To Be (or Not To Be) a Student under Siege

To Be (or Not To Be) a Student under Siege

From April 1992 to the end of 1995, at the University of Sarajevo, there was no scoring, no grade percentages, no Bologna Process evaluations, no debating, no PowerPoint presentations, and no URL references in bibliographies. During the war, we used pens and old notebooks. An old typewriter and an improvised wick lantern were indispensable for writing term papers and essays. No one worried about plagiarism because there were no books to plagiarize, or there was just one single book accidently saved from the university library, or someone’s private collection for all the students and their professors to share. The price of saving it was one less wood fire to help warm up the dinner.

The collected works of Kardelj and Tito cooked the most food. Communism had collapsed, but it was still feeding its people. Unlike today, when a simple negative sentence, “There’s no state“, has become too common in everyday speech.

What are we actually saying when we proclaim that there is no state? There are borders, there is police, traffic on the street flows as normal, we have electricity, water and, mostly available to all, food and roof over our heads. On Google’s satellite map we look quite good. You can see our natural beauties, our prospective pyramid and room for building better highways. Our historical and cultural monuments are attracting people with backpacks and cameras from all over the world. We even have music for our anthem with no words. However, all these are side issues, a mere set design. We had none of this during the war, and yet this saying did not exist.

When we say that there is no state, what we mean is that there is no feeling of belonging, no sense of security, no patriotism. Human beings are by their nature social. The need to protect our young in packs is in our DNA. This anthropological imperative is presently missing. When we say that there is no state, we are thinking about the present and the future, on generations that are yet to come and on that which they will become without the sense of belonging and the support of a socially cohesive system.

The university’s social eminence in passing on knowledge to younger generations is exactly what gives that sense of belonging. During the war we had nothing, but we were the students of the University of Sarajevo. We studied in Sarajevo. We were part of the University of Sarajevo community. We had the sense of belonging and the support we needed. We knew that University of Sarajevo had our back, because we were the students at the university. The University exited for us, and we existed for the University. As a result, the only sense of belonging that I have today, is to the University of Sarajevo. I was a student there during the war, and now I am a professor. Perhaps there is no state, but there is the University of Sarajevo and it survived. It survived when there was no electricity, water or food, and when people died during class or on their way home from class. My only real sense of belonging, which can be compared with a sense of belonging to a state, is the feeling I have for the University of Sarajevo, mostly based on my memories of studying there during the siege of Sarajevo.

During the siege of the University of Sarajevo, all physical expressions of knowledge, such as books, were destroyed. Classes could take place anywhere. Some professors you had to visit at home, because they were too afraid to come out onto the streets. There were even those who literally wouldn’t come out of their shelter for a year at a time. On the other hand, we had the majority – the crazy, eccentric professors who came to lectures and pretended that nothing out of the ordinary was happening. If there was a massacre on the street, and you came in late for a lecture, you would still get an absentee mark. These oddballs would never turn a blind eye. If the work that you spent the whole night typing on an old, borrowed typewriter, by the candlelight, was not up to scratch, it would end up on the fire heap, helping heat up classrooms where ‘windows’ were but old plastic sheets supplied by the UN peace keeping forces.

━━━━━━

## Exercise aim
Retype the part of the siege essay from "What are we" to "did not exist.". The rows that come next have nothing to do with the siege essay.

Data excerpts
━━━━━━

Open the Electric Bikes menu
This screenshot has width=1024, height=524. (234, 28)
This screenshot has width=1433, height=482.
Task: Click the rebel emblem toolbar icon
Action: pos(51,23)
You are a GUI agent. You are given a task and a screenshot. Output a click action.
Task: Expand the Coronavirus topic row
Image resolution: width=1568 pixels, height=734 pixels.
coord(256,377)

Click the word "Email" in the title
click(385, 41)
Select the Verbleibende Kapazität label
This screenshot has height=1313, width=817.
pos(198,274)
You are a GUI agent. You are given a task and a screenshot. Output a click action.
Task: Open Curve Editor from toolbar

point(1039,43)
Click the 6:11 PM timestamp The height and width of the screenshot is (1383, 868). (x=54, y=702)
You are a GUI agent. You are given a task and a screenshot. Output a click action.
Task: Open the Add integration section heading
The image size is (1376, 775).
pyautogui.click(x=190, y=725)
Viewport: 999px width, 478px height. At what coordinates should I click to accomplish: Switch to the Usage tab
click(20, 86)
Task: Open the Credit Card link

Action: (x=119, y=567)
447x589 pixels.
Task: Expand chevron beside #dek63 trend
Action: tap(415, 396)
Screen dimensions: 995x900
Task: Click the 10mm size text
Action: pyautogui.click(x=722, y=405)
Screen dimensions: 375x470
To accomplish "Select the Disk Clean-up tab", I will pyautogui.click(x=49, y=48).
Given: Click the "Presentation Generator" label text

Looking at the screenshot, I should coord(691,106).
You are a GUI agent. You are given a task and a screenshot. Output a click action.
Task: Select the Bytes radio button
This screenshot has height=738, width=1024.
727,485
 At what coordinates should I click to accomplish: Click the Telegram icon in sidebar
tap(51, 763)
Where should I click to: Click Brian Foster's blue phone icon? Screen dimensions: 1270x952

━━━━━━

## Exercise solution
What are we actually saying when we proclaim that there is no state? There are borders, there is police, traffic on the street flows as normal, we have electricity, water and, mostly available to all, food and roof over our heads. On Google’s satellite map we look quite good. You can see our natural beauties, our prospective pyramid and room for building better highways. Our historical and cultural monuments are attracting people with backpacks and cameras from all over the world. We even have music for our anthem with no words. However, all these are side issues, a mere set design. We had none of this during the war, and yet this saying did not exist.